All comparisons were carried out on an intention to treat basis. All results are reported as mean values with standard deviations; mean differences are reported with 95% confidence intervals. When descriptive statistics suggested the possible presence of skewness, 1000 bootstrap replications of the original data were performed and the resulting means, mean differences, and intervals were compared. For all reported costs, parametric confidence intervals for the cost differences were compared with the bootstrap confidence intervals and were found to be robust; parametric confidence intervals are therefore reported. Confidence intervals for the mean cost effectiveness ratios were calculated by Fieller's method.9 10 The effect of assumptions on our main results was examined by sensitivity analyses. All data were analysed with SPSS 8.0 and Microsoft Excel 97; the modelling work was carried out in C language.

Results

Table 3 shows the associated mean cost per patient over the duration of the study by category of cost and allocation. The intensive glucose control policy increased the costs of antidiabetic treatment for each patient by an average of £659 (95% confidence interval £580 to £739) compared with conventional glucose control. There were no significant differences between patients in the conventional and intensive glucose control policy groups in the costs of antihypertensive drugs, other drugs, or trial clinic visits. Total routine treatment costs were £3655 per patient in the conventional group and £4350 in the intensive group (mean difference £695, 95% confidence interval £555 to £836). When trial visit and test costs were replaced by the estimates of standard clinical practice visit and test patterns, as shown in table 2, total treatment costs were £1658 in the conventional group and £3091 in the intensive group (mean difference £1435, £1332 to £1539).

View this table:
Table 3

Mean costs and effects for intensive and conventional blood glucose control policies

Complication costs

Hospital admissions formed the largest element of complication costs (table 3). The mean cost of all hospital admissions was £4266 in the conventional group and £3494 in the intensive group (mean difference £772, £159 to £1385). The 18% reduction in cost with intensive management is primarily the result of differences in the length of stay (9.7 days in conventional group v 8.4 in intensive group; mean difference 1.3, 0.2 to 2.3) combined with small differences in the number of admissions (mean 1.5 episodes in conventional group v 1.4 in intensive group; mean difference 0.1 (−0.1 to 0.2, not significant)).

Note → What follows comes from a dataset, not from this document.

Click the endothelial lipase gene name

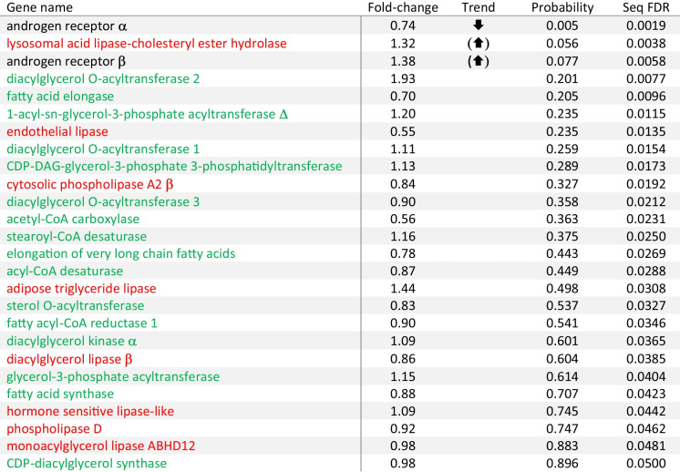(x=57, y=131)
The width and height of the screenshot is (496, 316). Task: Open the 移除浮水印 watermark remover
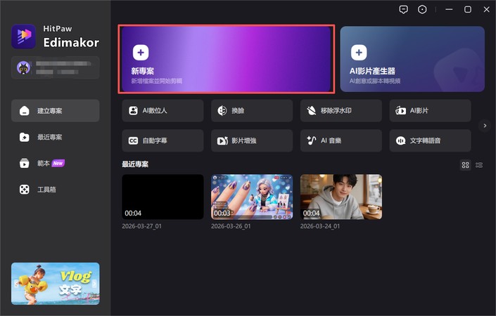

Cross sectional analysis of responses to the questionnaire on non-hospital and outpatient healthcare use indicated that a recent end point event had a significant effect on costs, raising them on average by £241 in the first year, £106 in the second year, and £80 in the third year after the event. Thus a lower event rate in the intensive group should be associated with lower non-hospital costs. Over the trial period, costs were slightly lower in the intensive group but the difference was not significant. Similarly, the costs associated with treatment of eye and renal disease (primarily renal dialysis and retinal photocoagulation) were slightly but not significantly lower in the intensive group. In total, therefore, intensive management was associated with a reduction of £957 (£233 to £1681) per patient in the cost of complications compared with conventional policy.

Total costs

The increased costs of antidiabetic treatment among the intensive group were counterbalanced by reduced costs of complications so that the net trial costs per patient did not differ between the two groups (£9869 in the conventional group and £9608 in the intensive group). Discounted at 6% a year to present values these costs become £7170 in the conventional group and £6958 in the intensive group.

However, when the trial visits and tests were replaced by those likely in clinical practice (table 2), the cost per patient was £7871 for conventional management v £8349 for intensive management (mean difference £478, −£275 to £1232). This difference is not significant. Discounted at 6% a year to present values the costs become £5689 v £6027 (£338, −£207 to £882). Comparisons of costs per patient for conventional treatment with insulin and sulphonylurea treated groups separately showed no signifcant differences (see BMJ's website for details).

Costs over time

The costs reported above are aggregated per patient over the whole trial period. Because of the nature of the disease costs will increase over time. To illustrate this, figure 1 shows the mean undiscounted costs per patient by year from their date of randomisation. There were no significant differences in the mean treatment costs per patient between conventional and intensive patients when considering antihypertensive drugs, other drugs, or trial clinic visits. Although we found some differences in the costs associated with the treatment of eye and kidney disease over time, these differences arose from such a small number of events that, as indicated in table 3, the mean cost difference per patient over the whole trial was not significant. These are therefore not included in figure 1.

Fig 1.

Mean cost per patient by year from randomisation and allocation to conventional and intensive glucose control policies based on resource use in trial (undiscounted costs in 1997 £).

Outcomes

The main measure of effectiveness in this analysis is time to first event. The conservative estimate was 14.29 years in the conventional group and 14.89 years in the intensive group, a difference of 0.60 (0.12 to 1.10) years (table 3). Discounted to present values at 6% a year, mean time to event was 8.88 years in the conventional group and 9.17 years in the intensive group (0.29, 0.06 to 0.53 years).

Fig 2.

Cost effectiveness acceptability curves: probability that the within trial cost per event-free year gained is cost effective (y axis) as a function of decision maker's ceiling cost effectiveness ratio (x axis)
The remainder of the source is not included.